In another bit of good news for the Green Party, the UK’s largest teaching union now intends to vote for them (or its members do, anyway):
*Excludes Don't Know / Would Not Vote
— Stats for Lefties
(@LeftieStats) January 8, 2026
In another bit of brutal news for the Labour Party, they’re 40 points down with the UK’s largest teaching union.
Labouring the point — and boosting the Green Party
The union in question is the National Education Union (NEU). As accounts like Tory fibs have highlighted, the results are absolutely disastrous for the Labour Party under Starmer:
60% of this union previously supported Starmer’s Labour. Another example of his forensic new management success.
— Tory Fibs (@ToryFibs) January 8, 2026
NEU general secretary Daniel Kebede has been highly critical of Starmer. Speaking after the PM’s conference speech in September, Kebede said:
The NEU is disappointed that the Prime Minister insisted on sticking to the fiscal rules and so firmly ruled out a wealth tax. Growth in the economy requires strong public services and schools need an injection of funding to stop further cuts to provision.
He added:
We need to see some definitive action that will make a real difference to the millions of children and young people who live in Dickensian levels of poverty.
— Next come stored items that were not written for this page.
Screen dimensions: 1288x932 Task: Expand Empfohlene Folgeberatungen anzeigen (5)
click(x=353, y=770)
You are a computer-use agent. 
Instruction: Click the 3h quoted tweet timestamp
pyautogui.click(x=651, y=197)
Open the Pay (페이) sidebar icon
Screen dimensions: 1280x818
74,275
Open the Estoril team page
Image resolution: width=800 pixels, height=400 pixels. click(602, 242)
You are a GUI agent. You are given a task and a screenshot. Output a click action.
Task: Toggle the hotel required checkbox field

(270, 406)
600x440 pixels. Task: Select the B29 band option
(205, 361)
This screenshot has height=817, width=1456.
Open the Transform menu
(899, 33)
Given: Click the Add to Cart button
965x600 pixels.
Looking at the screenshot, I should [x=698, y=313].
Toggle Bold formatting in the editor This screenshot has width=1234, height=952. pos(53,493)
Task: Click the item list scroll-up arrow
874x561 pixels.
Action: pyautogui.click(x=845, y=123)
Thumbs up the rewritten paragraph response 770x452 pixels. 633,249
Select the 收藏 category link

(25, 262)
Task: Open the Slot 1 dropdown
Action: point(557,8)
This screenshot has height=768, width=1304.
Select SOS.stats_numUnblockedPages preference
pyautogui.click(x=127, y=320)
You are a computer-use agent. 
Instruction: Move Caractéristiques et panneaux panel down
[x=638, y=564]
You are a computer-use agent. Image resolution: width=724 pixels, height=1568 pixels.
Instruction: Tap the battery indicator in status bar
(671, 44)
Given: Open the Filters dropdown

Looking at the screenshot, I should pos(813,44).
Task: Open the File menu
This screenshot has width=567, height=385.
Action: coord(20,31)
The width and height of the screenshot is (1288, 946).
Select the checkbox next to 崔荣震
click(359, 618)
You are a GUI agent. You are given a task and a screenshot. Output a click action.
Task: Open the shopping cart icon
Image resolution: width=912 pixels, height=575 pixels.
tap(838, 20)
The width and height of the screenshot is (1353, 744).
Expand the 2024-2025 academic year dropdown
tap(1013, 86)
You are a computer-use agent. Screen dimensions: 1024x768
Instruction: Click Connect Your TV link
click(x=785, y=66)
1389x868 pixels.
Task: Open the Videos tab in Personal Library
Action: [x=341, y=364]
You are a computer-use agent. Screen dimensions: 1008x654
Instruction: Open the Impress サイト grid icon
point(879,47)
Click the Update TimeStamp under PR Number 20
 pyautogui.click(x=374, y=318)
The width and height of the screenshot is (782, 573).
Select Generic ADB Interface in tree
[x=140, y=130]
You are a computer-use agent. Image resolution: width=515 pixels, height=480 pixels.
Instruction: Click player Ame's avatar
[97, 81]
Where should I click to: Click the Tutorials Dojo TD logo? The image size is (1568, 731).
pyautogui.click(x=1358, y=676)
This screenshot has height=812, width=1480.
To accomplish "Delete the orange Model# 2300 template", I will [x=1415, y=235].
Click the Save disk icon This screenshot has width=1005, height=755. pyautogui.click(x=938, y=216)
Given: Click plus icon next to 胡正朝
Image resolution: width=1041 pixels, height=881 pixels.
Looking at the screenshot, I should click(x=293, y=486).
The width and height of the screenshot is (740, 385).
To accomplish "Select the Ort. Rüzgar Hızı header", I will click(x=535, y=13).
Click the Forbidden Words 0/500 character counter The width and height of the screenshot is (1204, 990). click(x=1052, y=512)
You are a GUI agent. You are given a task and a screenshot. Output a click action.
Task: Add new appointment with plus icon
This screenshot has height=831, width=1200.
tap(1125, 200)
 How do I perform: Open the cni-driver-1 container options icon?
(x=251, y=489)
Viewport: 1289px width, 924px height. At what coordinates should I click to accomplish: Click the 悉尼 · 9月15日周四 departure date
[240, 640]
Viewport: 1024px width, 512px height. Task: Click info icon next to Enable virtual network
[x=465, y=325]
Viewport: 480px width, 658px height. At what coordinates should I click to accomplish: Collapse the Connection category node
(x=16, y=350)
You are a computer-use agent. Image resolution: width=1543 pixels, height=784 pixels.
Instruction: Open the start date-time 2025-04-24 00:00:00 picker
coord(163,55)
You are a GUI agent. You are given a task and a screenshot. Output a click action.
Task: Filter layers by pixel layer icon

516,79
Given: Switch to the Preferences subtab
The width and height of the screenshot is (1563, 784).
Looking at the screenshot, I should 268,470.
There are many levers that can be pulled. The introduction of free school meals for all children from households on universal credit was a good first step but this needs to be extended to all children. Keir Starmer could also get rid of the two-child benefit cap and make an immediate difference.
Also in September, NEU member Louise Lewis spoke to the Canary‘s Ed Sykes, saying:
Like a lot of unions, we feel let down by Labour. Labour made a lot of promises to improve recruitment and retention, to address workload for teachers, to fund schools properly. And that hasn’t happened. So we feel really let down. And we’re really pushing for a new left party because there isn’t a party there that is for workers’ rights. And we would certainly welcome and get behind a new left party.
She added:
We’d want a government that’s going to work with us, that’s going to listen to unions and work with trade unions… We know what works best for our schools. At the moment, the government isn’t working with us… We know what underfunding is going to be like, so we would certainly want a party that is going to work hand in hand with trade unions, is going to work democratically, are a part of the workers’ struggle.
In other words, it’s entirely predictable that teachers would start abandoning Labour for other parties. The fact that Starmer didn’t see this coming suggests he needs to go back to school to learn more about ‘consequences’ and ‘obviousness’.
Featured image via Stats for Lefties
By Willem Moore
This post was originally published on Canary.

(@LeftieStats)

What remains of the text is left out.